*** Data to examine ***

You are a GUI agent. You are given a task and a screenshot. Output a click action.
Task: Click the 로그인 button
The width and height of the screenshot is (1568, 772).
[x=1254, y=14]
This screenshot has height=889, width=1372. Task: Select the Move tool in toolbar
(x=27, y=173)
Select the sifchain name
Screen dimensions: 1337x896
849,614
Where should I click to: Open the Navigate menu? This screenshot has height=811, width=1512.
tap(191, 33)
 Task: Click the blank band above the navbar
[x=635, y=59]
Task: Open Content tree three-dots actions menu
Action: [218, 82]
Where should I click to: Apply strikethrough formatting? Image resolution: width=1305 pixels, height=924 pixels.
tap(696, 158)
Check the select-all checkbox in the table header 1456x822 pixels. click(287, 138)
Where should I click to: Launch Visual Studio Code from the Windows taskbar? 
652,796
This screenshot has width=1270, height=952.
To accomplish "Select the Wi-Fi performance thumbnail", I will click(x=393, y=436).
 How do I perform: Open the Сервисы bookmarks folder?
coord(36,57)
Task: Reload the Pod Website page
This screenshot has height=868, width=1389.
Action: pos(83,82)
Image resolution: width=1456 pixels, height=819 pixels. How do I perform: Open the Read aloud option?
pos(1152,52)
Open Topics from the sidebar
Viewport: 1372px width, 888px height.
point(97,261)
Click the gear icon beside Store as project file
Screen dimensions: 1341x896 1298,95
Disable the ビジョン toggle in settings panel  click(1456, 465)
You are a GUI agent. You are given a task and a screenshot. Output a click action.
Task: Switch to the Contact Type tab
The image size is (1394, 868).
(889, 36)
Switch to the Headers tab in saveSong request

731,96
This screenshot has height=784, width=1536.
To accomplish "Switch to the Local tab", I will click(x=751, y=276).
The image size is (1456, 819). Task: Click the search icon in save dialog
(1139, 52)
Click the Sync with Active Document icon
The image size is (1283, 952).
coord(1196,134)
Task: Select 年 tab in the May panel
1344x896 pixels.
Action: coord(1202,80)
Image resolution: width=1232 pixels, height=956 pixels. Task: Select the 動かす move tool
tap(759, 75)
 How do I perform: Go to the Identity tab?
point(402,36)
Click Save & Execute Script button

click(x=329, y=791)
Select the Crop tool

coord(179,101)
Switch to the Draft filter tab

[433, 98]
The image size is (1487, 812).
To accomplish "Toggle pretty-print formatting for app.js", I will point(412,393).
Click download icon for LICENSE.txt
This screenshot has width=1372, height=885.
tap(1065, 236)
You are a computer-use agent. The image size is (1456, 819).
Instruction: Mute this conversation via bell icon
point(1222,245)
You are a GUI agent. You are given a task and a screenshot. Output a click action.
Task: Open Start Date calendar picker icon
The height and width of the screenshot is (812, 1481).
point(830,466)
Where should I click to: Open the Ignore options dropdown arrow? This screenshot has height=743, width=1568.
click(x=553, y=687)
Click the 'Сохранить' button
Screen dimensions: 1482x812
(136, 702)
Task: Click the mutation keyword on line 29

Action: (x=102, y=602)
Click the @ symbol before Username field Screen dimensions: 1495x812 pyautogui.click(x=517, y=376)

*** End of Data to examine ***

- **Exercise requirements**:
Your answer should be the exact lines above from the one with "This screenshot has height=784, width=1536." through the one with "Task: Select 年 tab in the May panel", both included, and nothing besides.

- **Task answer**:
This screenshot has height=784, width=1536.
To accomplish "Switch to the Local tab", I will click(x=751, y=276).
The image size is (1456, 819). Task: Click the search icon in save dialog
(1139, 52)
Click the Sync with Active Document icon
The image size is (1283, 952).
coord(1196,134)
Task: Select 年 tab in the May panel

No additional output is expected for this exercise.